View Full Version : Buying Existing Store


Anonymous
01-19-2004, 09:23 PM
I'm new to the whole business, but have been researching alot. Tell me if I'm crazy. I just signed a letter of intent to purchase an existing store. $225K for 26 washers, 30 dryers,4 vending machines, and other equipment. Revenue of $155K, Net Profit of $50K for the last 3 years. The numbers seem to work and the tax benefit is big plus. 12 years remaining on lease. What am I missing? Pros, does this seem to be a descent deal?

Kitty
01-19-2004, 09:55 PM
What is the size and vend price for the washers?

Gary C
01-19-2004, 10:10 PM
Unless everything is new it sounds a little high. It's 4.5 x net I think you would need a longer lease. Expenses of 105k on gross of 155k seems high too. I net 45k on a mat that does 80k sales unnattended. Is this one unattended? How much time do you have to put in a week?

Gary

Anonymous
01-19-2004, 10:42 PM
The store is attended with 2 part time employees. Payroll expense is $26K. Rent is $28k on 2400sq ft.

Gary C
01-19-2004, 11:19 PM
How much of your time will it require?


Gary

BWJR
01-20-2004, 07:26 PM
In this business you should be able to re-coup your investment in about three or four years. Your deal puts you at 4.5 years. It seems a little high. That being said, this is a very profitable business and as long as the equipment is relatively new, you can survive. Keep in mind, that unless you are paying cash, your debt service for 225K is going to be huge unless you can spread it out over 8 years or more. Hopefully you have a number of escape hatches in your offer agreement to get out of the deal if you need to.

Good luck,

BWJR

pete f
01-20-2004, 07:59 PM
I like to take an opposing view sometimes, nobody here knows that. 4.5 times cash flow, you are paying attendants to do work you could ( and some cases should) do yourself, so add that money and your ratio is much lower. The other side is it is hard to find investments that yield high amounts anymore, even if you have to work at them. Apartment buildings, commercial buildings, best cap at 6-7%. Years ago it was 10+, so maybe a mat that yields 25% now is not so bad. You, and all of us, are buying cash flow, and price it as the likelihood of us getting that cash flow over a period of time. If this mat has machines that are reasonably good shape, I would want an average age of no more than 5-10 years (giving leeway here) and you work it, you can do well. It is not a collect the cash and go business, you are more like a doctor on call 24/7, just get paid much, much, much less. But run it right, and you have a nice income for the time you really spend. It takes a few years to get to that stage, get the place how you want it, reinvesting, updated, etc.
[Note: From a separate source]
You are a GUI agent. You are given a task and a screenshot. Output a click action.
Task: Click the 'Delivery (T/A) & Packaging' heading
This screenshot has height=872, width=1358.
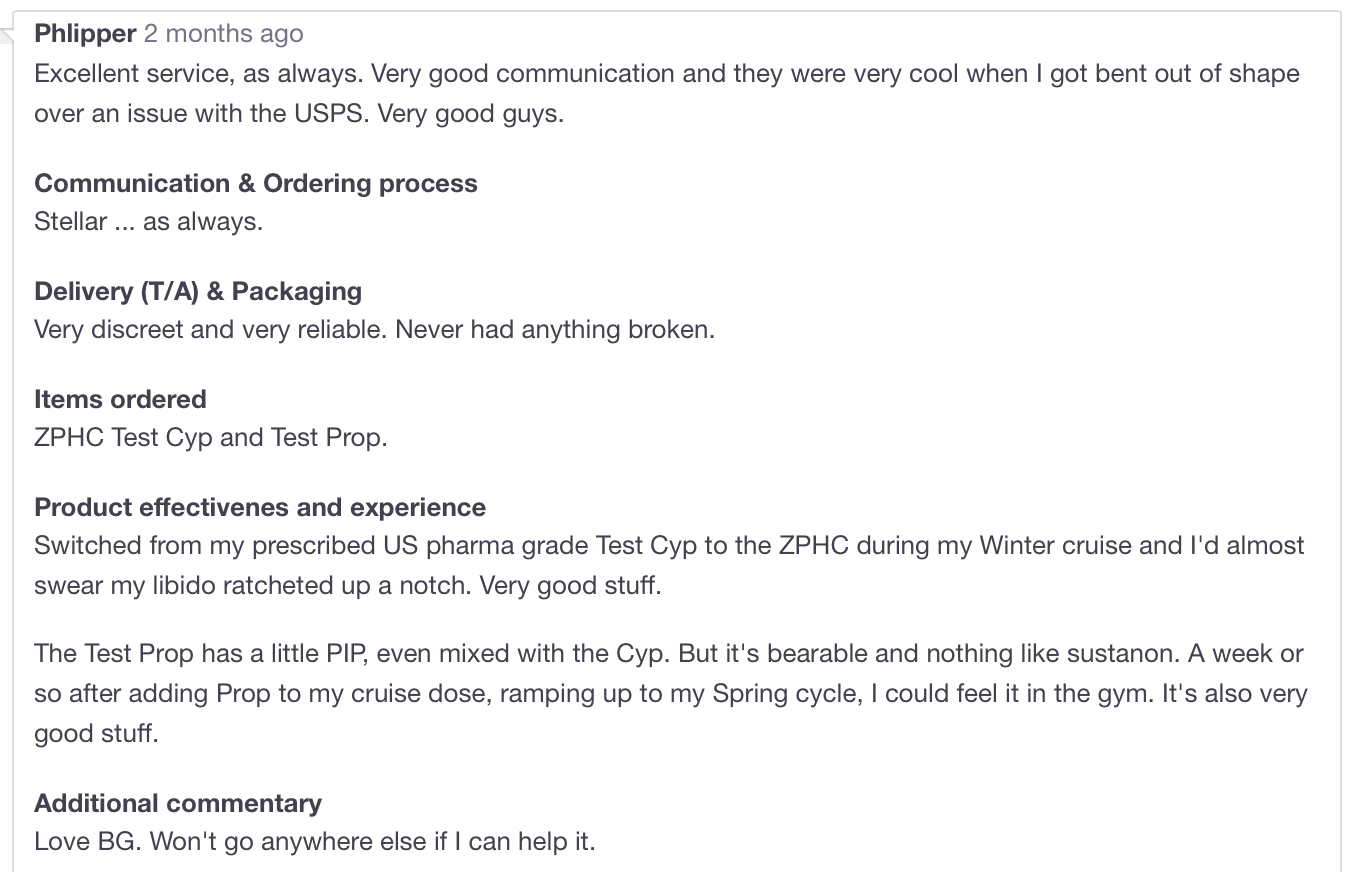(x=198, y=291)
As BWJR mentioned, and I would remind, debt service will be harder to make, if you try to leverage. Put 50% in cash, should have no problem with the bumps you will encounter along the way.

If the vend prices are very low, you may have a possible extra you can grab, as you raise them, as Kitty was referring to.


And you will need time to look after it.

Originally posted by cleandry1
I'm new to the whole business, but have been researching alot. Tell me if I'm crazy. I just signed a letter of intent to purchase an existing store. $225K for 26 washers, 30 dryers,4 vending machines, and other equipment. Revenue of $155K, Net Profit of $50K for the last 3 years. The numbers seem to work and the tax benefit is big plus. 12 years remaining on lease. What am I missing? Pros, does this seem to be a descent deal?

fluffy
01-20-2004, 11:36 PM
I agree with Pete (naturally). If you look at alternate investments, a properly run and positioned laundry has one of the highest return premiums out there. I don't think 4.5 x net is too high.

We've discussed valuation a number of times - do a search for more information.

Gary C
01-21-2004, 12:22 AM
It's to high if the eqipment is old and needs to be replaced soon or a short lease. Not that it's the case here. My point is there are many variables. So just step lightly at that price. It may be a fair deal just don't rush into it. It looks like you may be able to cut expenses and that will make it a better deal.